● ABOUT THIS TASK
Rewrite the paragraph of the emphysema text below that begins "Symptoms may vary from mild to severe" as a short bulleted list that keeps its main facts.

● SOURCE DOCUMENT
------------------------
How can smoking destroy the tissues of your lungs? First, the cell in the airways that are tasked to clear up mucus and other secretions are directly affected by cigarette smoke. When you smoke occasionally, the sweeping action of cilia, tiny hairs that line the airways, is disrupted. The longer you smoke, the more damage you make on the function of cilia. Long-term smokers risk the entire disappearance of cilia. When these tiny hairs are gone, you will not be able to clear mucus secretion from your lower respiratory tract.
Though smoking is the major cause of emphysema, great news is that it’s a preventable cause. Before you light up your cigarette stick, think of the consequences that it will give to your body, as well as people around you.
Other risk factors of this disease include:
- Age – Although damage in the lungs occurs gradually, most patients diagnosed with tobacco-related emphysema displayed the symptoms between the ages of 40 and 60.
- Exposure to second hand smoke – Secondhand smoke is what you inadvertently inhale from someone’s pipe, cigarette or cigar. Being exposed to secondhand smoke increases your risk of emphysema.
- Exposure to dust or foam – You’re more likely to develop this disease if you constantly breathe fumes from chemicals or dust from cotton, grain or mining products.
- Exposure to pollution – Indoor pollutants such as fumes as well as outdoor pollutants like car exhaust can increase your risk of emphysema.
Symptoms of Emphysema
Now that we know what the causes of emphysema are, it’s time to check the signs and symptoms that are displayed by this disease.
Symptoms may vary from mild to severe, but a chronic cough and shortness of breath are two of the key symptoms of this disease. These signs usually appear in the early stages. A person that experiences a shortness of breath feels having a hard time catching their breath. This starts to display after physical exertion but also happens during rest as the disease progresses. Since it’s a progressive condition, most of the symptoms worsen over time.
------------------------
● PROVIDED MATERIAL
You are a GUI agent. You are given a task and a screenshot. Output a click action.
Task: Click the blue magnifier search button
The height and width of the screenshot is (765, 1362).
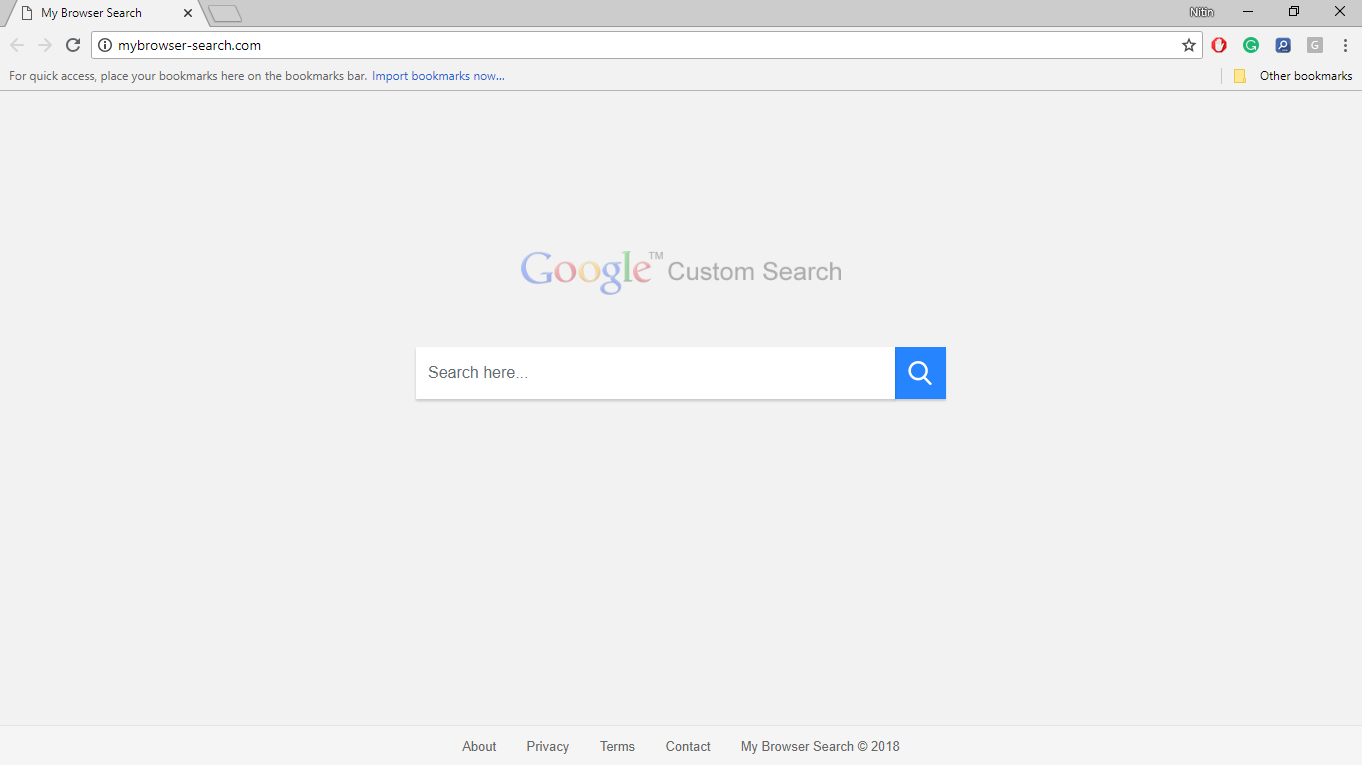point(919,372)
------------------------
● OUTPUT FOR THIS EXERCISE
- Symptoms range from mild to severe.
- A chronic cough and shortness of breath are two key symptoms, usually appearing in the early stages.
- Shortness of breath means having a hard time catching one's breath. It first shows after physical exertion, and as the disease progresses it also happens at rest.
- Because the condition is progressive, most symptoms worsen over time.